Pull out all lines from the listing below in which the word "menu" appears.

*** Begin section ***

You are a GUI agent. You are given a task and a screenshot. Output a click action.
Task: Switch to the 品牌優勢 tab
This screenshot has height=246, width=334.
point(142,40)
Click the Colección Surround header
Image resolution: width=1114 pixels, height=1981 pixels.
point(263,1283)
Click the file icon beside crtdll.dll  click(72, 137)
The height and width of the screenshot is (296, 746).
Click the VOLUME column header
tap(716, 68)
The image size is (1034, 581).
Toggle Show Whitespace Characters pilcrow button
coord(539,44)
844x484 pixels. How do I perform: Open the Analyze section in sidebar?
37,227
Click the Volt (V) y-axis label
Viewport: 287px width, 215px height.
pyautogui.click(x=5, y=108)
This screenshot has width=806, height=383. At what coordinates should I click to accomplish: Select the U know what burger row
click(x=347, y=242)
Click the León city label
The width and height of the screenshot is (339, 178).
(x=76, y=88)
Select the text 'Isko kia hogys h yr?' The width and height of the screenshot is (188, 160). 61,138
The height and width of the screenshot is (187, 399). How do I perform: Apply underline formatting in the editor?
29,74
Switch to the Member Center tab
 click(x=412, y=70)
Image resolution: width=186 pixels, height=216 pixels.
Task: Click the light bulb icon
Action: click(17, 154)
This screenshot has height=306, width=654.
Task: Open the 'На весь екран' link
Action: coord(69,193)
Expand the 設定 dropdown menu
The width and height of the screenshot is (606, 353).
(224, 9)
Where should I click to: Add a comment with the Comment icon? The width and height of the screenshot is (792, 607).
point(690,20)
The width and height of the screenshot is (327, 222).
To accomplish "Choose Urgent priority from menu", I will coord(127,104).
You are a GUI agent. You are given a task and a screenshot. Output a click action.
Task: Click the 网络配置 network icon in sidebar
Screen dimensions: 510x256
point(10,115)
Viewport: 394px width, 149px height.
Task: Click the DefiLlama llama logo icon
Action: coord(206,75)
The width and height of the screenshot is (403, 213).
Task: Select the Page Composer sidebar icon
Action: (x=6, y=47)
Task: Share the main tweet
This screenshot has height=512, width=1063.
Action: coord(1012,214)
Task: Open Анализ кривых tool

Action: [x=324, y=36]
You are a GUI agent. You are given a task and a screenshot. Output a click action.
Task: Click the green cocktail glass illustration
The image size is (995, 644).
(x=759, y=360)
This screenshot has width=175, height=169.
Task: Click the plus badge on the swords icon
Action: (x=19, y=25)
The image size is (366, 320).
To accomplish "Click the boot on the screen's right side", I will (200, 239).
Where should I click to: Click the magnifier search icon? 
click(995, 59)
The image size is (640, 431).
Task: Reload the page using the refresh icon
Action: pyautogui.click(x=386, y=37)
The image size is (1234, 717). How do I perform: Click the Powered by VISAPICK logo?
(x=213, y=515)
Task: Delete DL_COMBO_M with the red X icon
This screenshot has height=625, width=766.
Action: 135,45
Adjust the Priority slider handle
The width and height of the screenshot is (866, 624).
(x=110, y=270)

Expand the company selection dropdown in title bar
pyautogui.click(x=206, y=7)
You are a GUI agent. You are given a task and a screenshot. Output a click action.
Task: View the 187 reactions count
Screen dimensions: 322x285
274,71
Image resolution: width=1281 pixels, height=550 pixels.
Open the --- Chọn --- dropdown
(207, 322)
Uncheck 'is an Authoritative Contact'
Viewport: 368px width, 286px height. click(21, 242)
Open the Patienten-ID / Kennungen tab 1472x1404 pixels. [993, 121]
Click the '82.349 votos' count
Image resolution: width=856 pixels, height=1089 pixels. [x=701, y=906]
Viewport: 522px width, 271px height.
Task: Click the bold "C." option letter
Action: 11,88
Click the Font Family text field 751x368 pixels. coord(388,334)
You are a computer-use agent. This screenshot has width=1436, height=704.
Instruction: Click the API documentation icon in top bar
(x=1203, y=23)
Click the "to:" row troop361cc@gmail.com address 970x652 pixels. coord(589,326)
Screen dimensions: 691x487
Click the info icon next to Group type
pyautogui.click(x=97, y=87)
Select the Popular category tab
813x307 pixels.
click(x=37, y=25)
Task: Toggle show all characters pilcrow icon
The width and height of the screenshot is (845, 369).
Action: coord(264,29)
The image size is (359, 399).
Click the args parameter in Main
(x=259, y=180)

*** End section ***

**Problem solution:**
Expand the 設定 dropdown menu
To accomplish "Choose Urgent priority from menu", I will coord(127,104).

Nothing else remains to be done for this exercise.